Reappraisal of SMAP inversion algorithms for soil moisture and vegetation optical depth

Lun Gao, Ardeshir Ebtehaj, Mario Julian Chaubell, Morteza Sadeghi, Xiaojun Li, Jean Pierre Wigneron

Research output: Contribution to journalArticlepeer-review

30 Scopus citations

Abstract

NASA's Soil Moisture Active Passive (SMAP) satellite mission has been providing high-quality global estimates of soil moisture (SM) and vegetation optical depth (VOD) using L-band radiometry since 2015. To date, a variety of retrieval algorithms as well as surface roughness and scattering albedo have been developed. However, a comprehensive evaluation of different algorithms with the new surface parameters across diverse biomes, climates, and terrain slopes is lacking. To narrow down this knowledge gap, here we examine the performance of various existing algorithms, including V-pol Single Channel Algorithms (SCA-V), H-pol Single Channel Algorithms (SCA[sbnd]H), classic DCA, extended DCA (E-DCA), regularized DCA (RDCA), land parameter retrieval model (LPRM), multi-temporal DCA (MT-DCA), constrained multi-channel algorithm (CMCA), and spatially constrained multi-channel algorithm (S-CMCA). The SM estimates are evaluated against in-situ measurements from the International Soil Moisture Network (ISMN) while VOD estimates are compared with the two-band enhanced vegetation index (EVI2), tree height, and aboveground biomass.
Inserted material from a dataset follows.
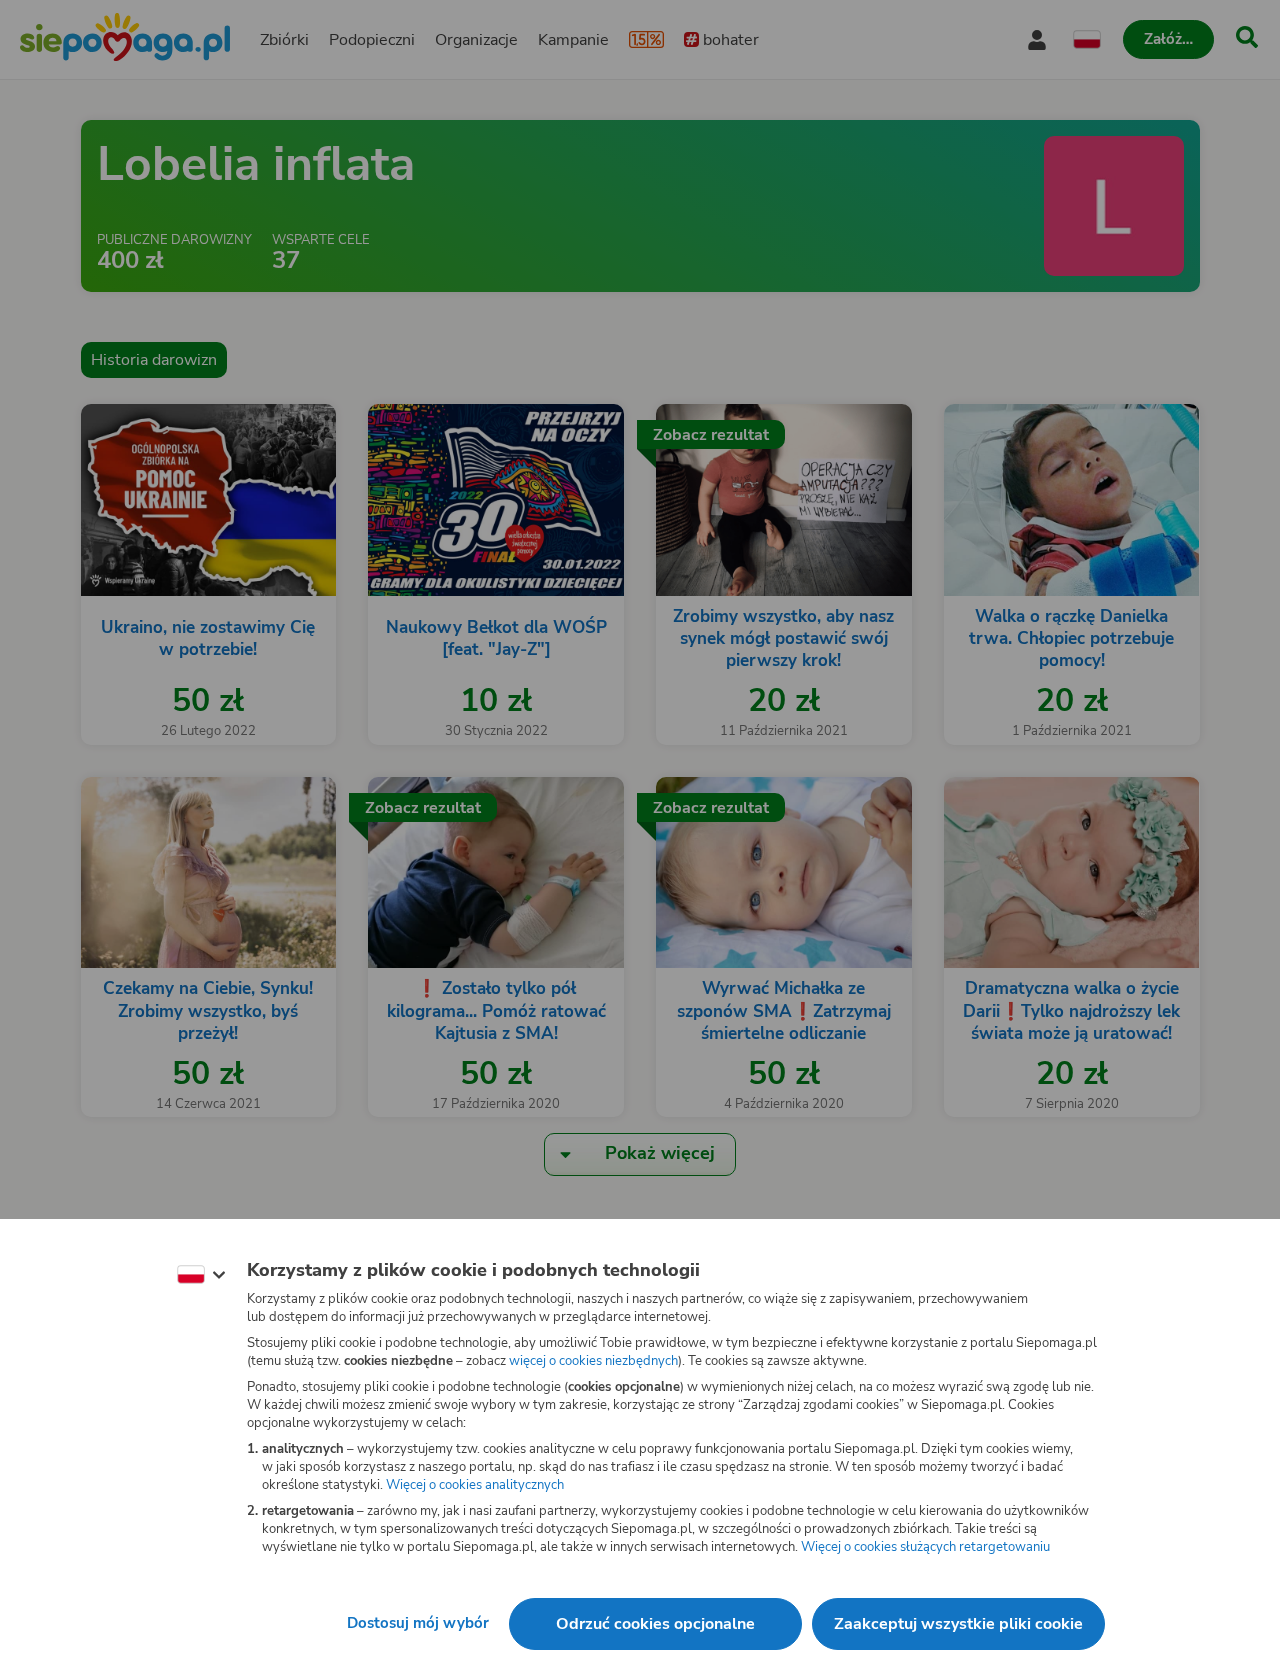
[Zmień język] (201, 1275)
This study has led to several important findings: (1) The overall bias, root mean square error (RMSE), and unbiased RMSE (ubRMSE) of SM estimates from different algorithms generally increase with vegetation density while their temporal correlations with in-situ measurements decrease as the terrain slope increases. (2) The divergence between different SM estimates is relatively larger over forested areas than non-forested areas. (3) In terms of temporal correlation with in-situ measurements, the SCA-V and RDCA outperform other algorithms over most land cover types and climates. (4) SCA-H typically underestimates SM more compared to other algorithms across sparsely vegetated areas and most climates. (5) The ubRMSE values demonstrate that all algorithms have close performance when EVI2 is less than 0.3; however, the performance of classic DCA decays notably when EVI2 exceeds 0.3. (6) VOD retrievals from RDCA exhibit improved spatial correlations with EVI2, tree height, and aboveground biomass across the globe compared to other algorithms. Overall, RDCA exhibits a good compromise between the high performance of SM and VOD.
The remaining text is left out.